The Cayman Democratic Party leader issued a stark warning about the potential chaos caused when trying to form a government without a cohesive plan, and raised his concerns about people seeking control of parliament from the outside by manipulating independent candidates.
Recalling the country’s political history since the 1960’s, he said the main reason why parties emerged was to create more coherence and organisation among elected officials and to allow voters to know what different groups of politicians stood for.
Bush said the confusion and lack of shared positions and agreements meant the 2000 government was always destined to collapse and give rise to the emergence of the two parties that now exist.

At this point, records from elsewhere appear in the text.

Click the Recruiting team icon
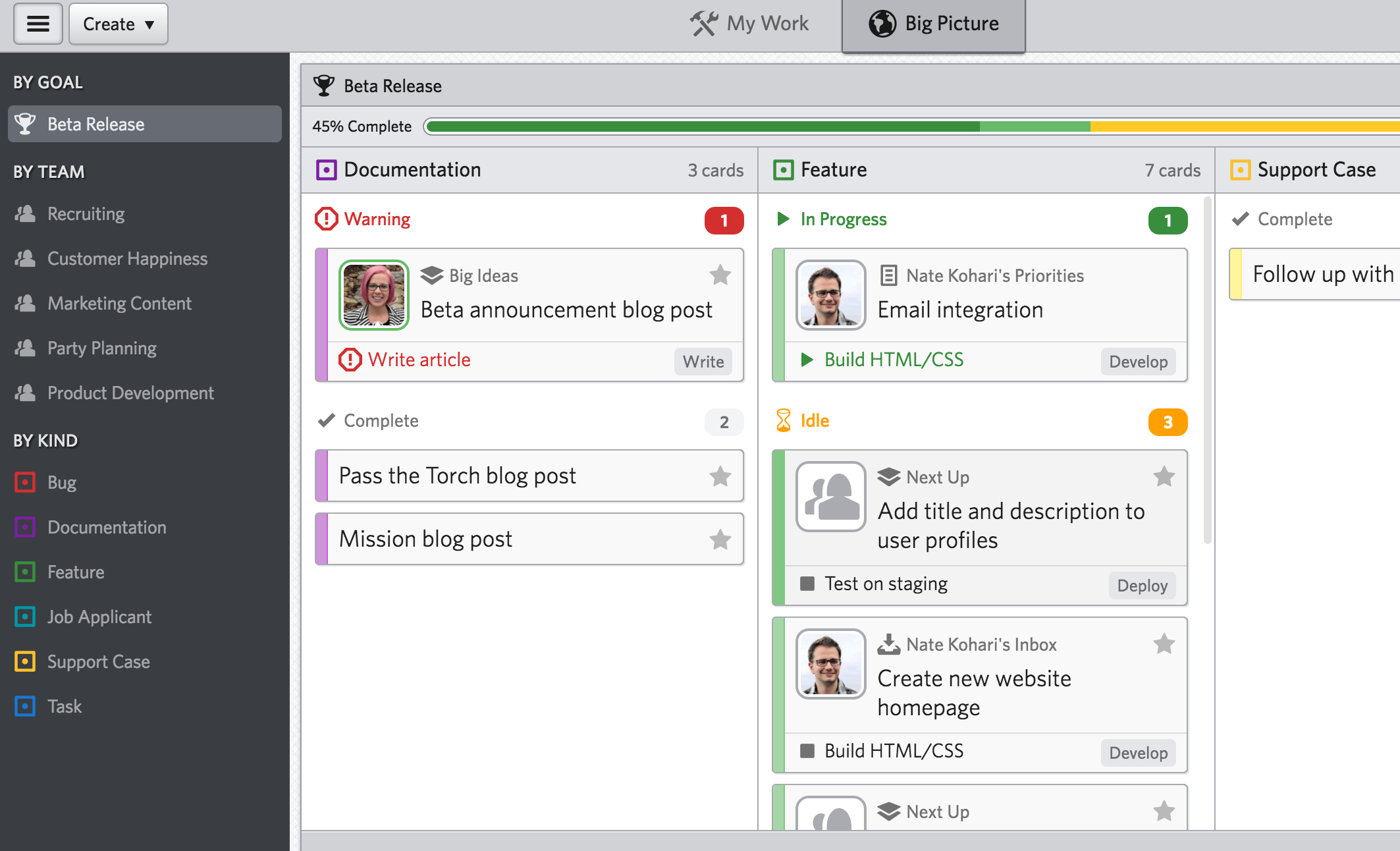This screenshot has width=1400, height=851. click(x=25, y=213)
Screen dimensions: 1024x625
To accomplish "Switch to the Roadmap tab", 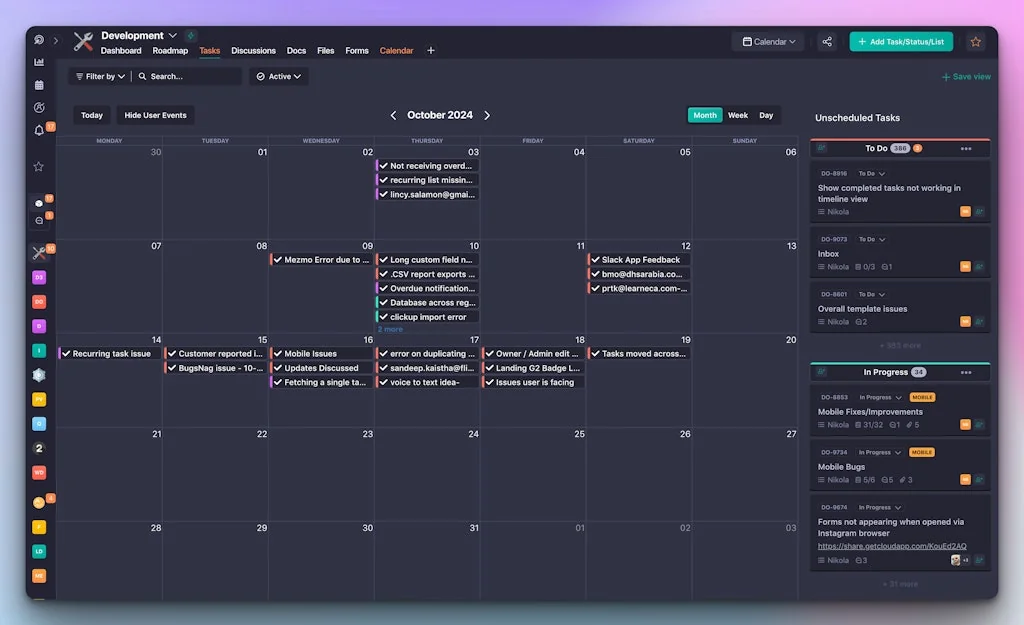I will tap(170, 50).
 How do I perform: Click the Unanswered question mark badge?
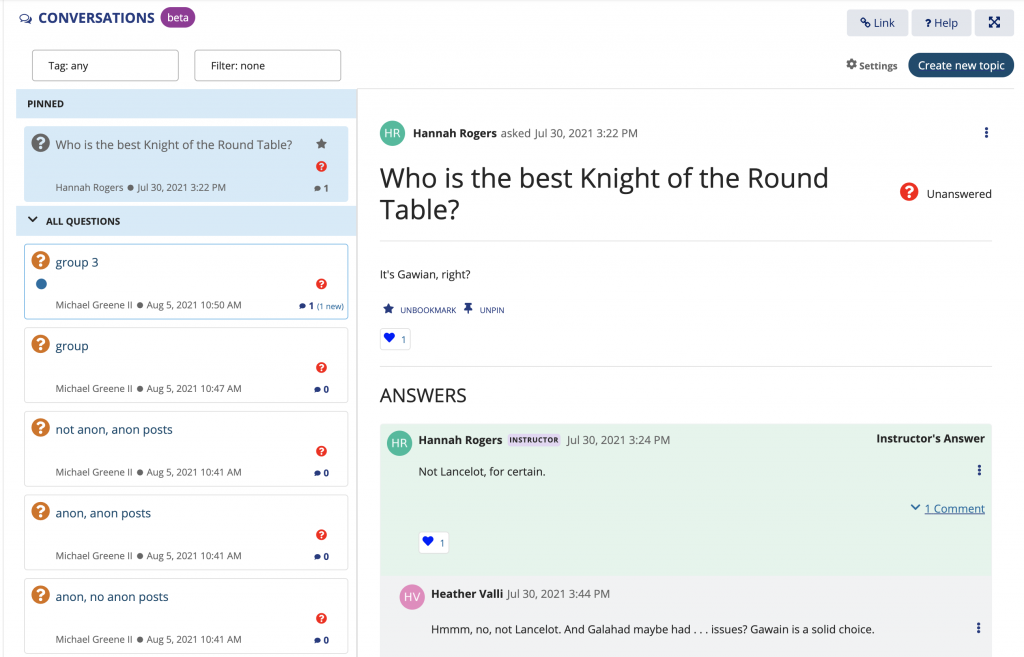(908, 194)
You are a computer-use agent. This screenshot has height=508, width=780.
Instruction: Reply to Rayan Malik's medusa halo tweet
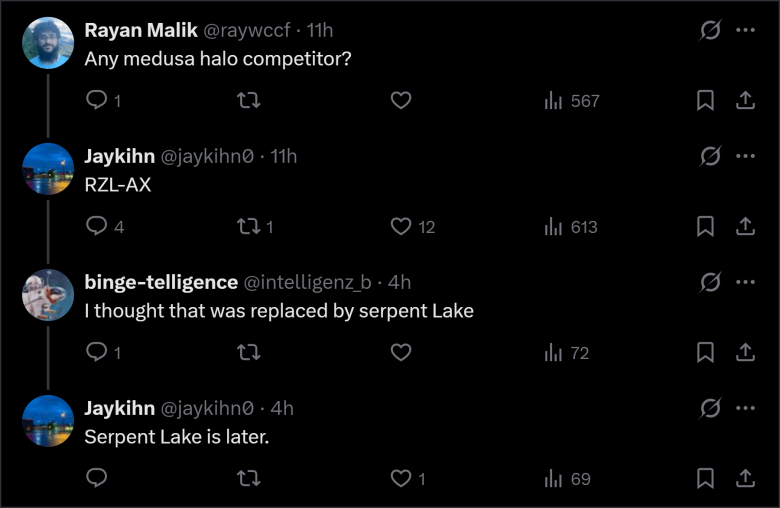point(97,101)
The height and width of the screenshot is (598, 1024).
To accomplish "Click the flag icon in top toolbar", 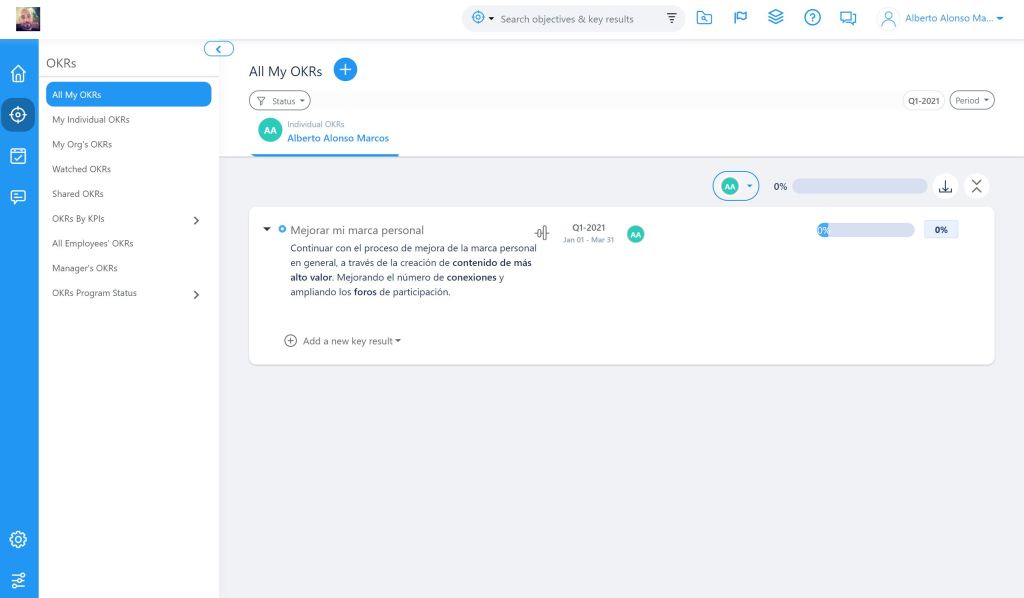I will [740, 18].
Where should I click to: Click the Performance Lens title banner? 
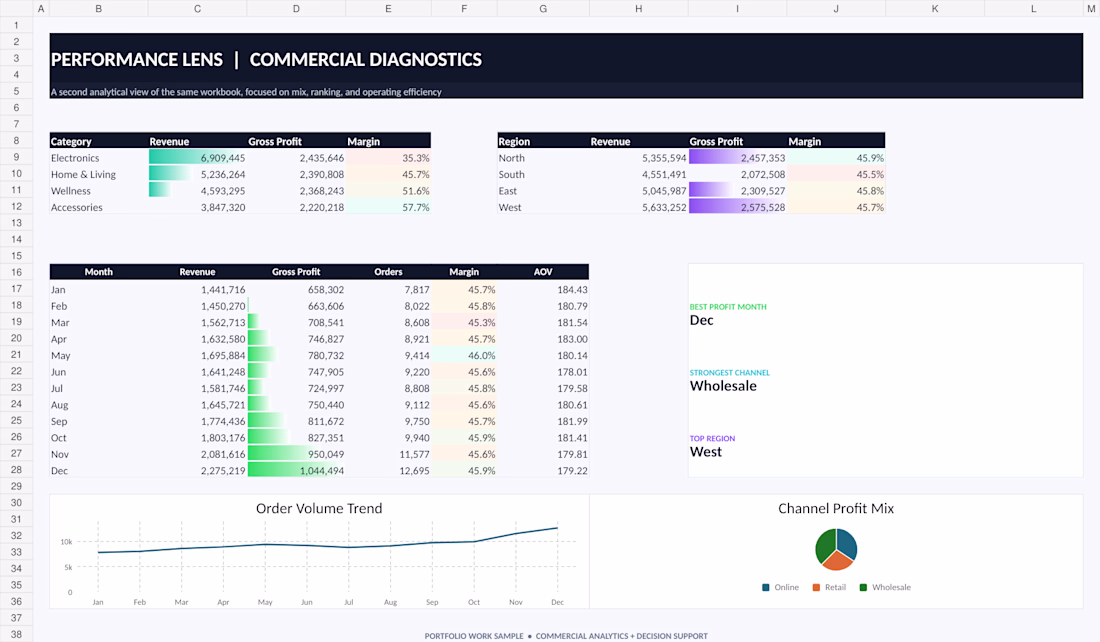pos(566,65)
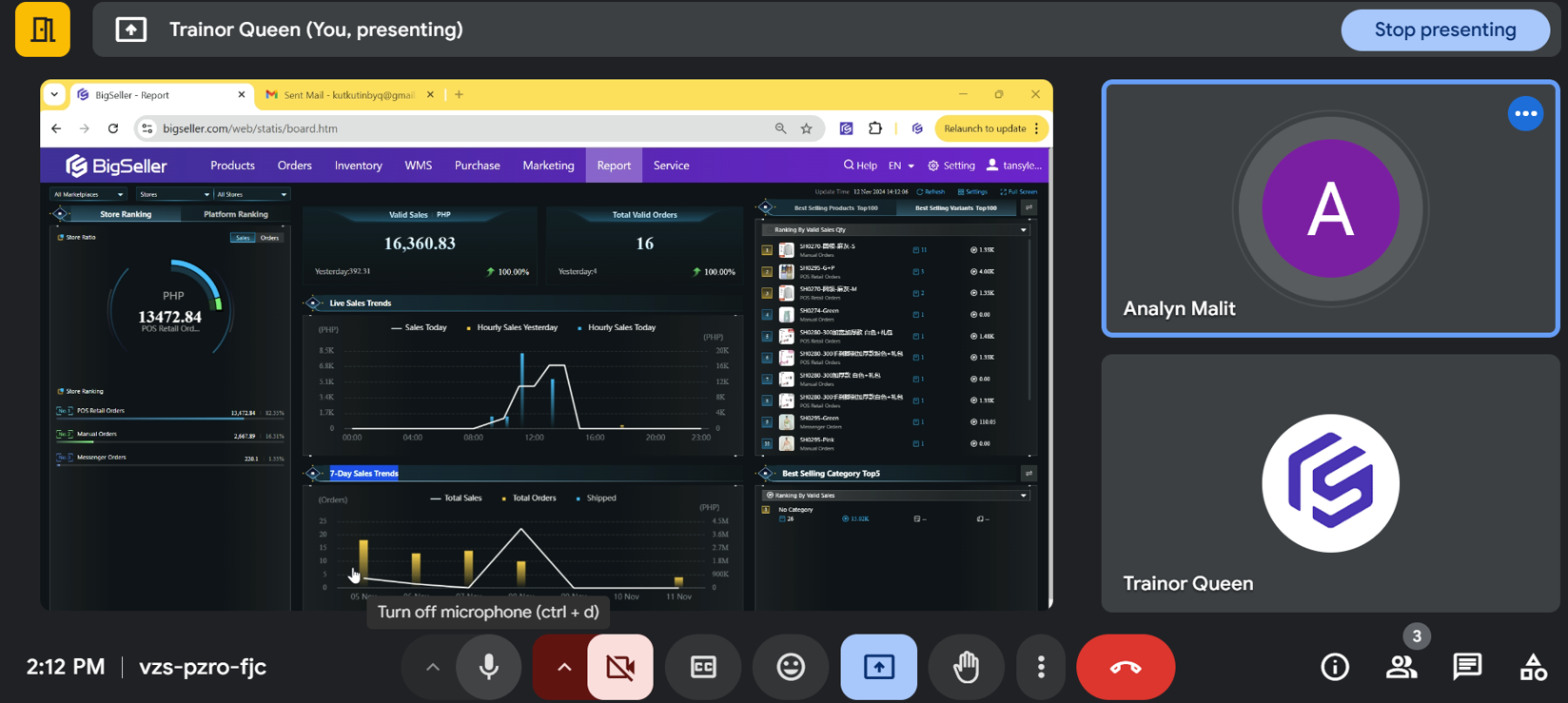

The party system was not created to stifle independent thinking and he encouraged the party membership to speak out on issues that they feel passionate about, Bush said, noting that all elected representatives hold allegiance to those who elected them before anyone else.
He said he had served in the LA with various groups and teams and they were all controlled by big backers and were more powerful and vindictive than any party today.
Raising his concerns about the attempts to discredit the current party system, he said it was not that which was causing the problems in Cayman, many of which were longstanding and systemic as a result of historical discrimination and prejudices. He add that poor representatives who did not care about those who elected them were the problem, not parties.
He pointed to the “rancour and bickering”, especially between 1996 and 2000, when the leader of government business and the opposition leader were engaged in an all-out war. There was no party system, he said, pointing out that it wasn’t the modernisation of the political system with parties that created the adversarial style of politics.
Bush said that those criticising political parties were “misleading and providing misinformation” to the public, as it was so-called independent governments in the past where the anger and bitterness had flourished.
The opposition leader asked who would govern the day after the election if a group of independents who have no common policies are elected or what special interests outside the House would then control them. He said the CDP was going to support some independent candidates that were sincere and who the CDP believed had something to contribute, but he said he was worried about people pushing to form a government after the election with no planning or cohesive ideas. A party, Bush said, is a group of politicians that have joined up with a plan to try to help the country
“I stand here to ring a warning bell,” he told the Legislative Assembly.
He railed against the introduction of ‘one man, one vote’ in single-member constituencies, which he said he still did not support, and warned that while he did not believe there was garrison politics in Cayman yet, the new system may present lots of future problems.
Bush questioned who or what was behind the campaign to discredit the party system and implied that there were people who wanted to control the parliament but who don’t want to run for office, as he warned about the efforts to undermine democracy.